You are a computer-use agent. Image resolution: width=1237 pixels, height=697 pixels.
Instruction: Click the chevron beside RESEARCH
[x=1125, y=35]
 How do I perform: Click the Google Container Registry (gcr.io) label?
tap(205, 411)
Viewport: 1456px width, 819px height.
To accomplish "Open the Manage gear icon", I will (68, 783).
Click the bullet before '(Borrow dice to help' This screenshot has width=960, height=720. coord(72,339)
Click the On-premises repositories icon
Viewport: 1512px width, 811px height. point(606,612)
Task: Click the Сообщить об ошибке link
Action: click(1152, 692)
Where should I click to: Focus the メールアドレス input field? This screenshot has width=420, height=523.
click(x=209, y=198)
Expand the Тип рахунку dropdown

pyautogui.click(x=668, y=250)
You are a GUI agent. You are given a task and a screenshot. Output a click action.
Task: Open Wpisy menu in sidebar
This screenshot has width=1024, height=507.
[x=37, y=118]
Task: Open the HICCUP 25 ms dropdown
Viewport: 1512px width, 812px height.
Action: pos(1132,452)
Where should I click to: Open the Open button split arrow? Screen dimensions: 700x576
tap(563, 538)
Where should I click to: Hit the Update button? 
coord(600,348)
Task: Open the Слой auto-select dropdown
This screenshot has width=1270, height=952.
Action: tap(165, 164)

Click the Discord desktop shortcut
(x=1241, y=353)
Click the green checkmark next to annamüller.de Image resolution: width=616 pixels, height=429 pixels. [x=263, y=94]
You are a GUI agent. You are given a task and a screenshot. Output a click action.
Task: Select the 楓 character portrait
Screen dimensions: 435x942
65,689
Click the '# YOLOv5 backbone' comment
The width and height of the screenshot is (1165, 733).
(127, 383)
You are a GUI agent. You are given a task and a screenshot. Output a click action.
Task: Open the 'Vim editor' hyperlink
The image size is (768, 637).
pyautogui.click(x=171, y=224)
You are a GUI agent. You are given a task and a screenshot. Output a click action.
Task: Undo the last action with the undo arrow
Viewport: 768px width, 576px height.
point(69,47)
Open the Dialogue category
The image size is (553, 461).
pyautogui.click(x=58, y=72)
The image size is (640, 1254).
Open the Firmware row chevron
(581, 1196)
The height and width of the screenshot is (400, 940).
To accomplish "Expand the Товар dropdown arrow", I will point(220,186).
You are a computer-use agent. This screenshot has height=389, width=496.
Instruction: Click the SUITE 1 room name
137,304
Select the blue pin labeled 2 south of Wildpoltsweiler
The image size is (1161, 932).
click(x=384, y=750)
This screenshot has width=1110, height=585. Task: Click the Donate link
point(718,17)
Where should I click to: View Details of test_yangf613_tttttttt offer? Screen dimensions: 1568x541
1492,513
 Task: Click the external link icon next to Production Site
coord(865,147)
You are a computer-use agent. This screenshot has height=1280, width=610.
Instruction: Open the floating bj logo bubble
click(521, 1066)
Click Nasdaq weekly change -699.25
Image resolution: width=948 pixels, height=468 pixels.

Task objective:
Can you write out everything from the line containing "has height=1280, width=610." down to the end of the listing above as a numbered list, with both that line and the final line included and blank lines left out?

Answer to this exercise:
1. You are a computer-use agent. This screenshot has height=1280, width=610.
2. Instruction: Open the floating bj logo bubble
3. click(521, 1066)
4. Click Nasdaq weekly change -699.25
5. Image resolution: width=948 pixels, height=468 pixels.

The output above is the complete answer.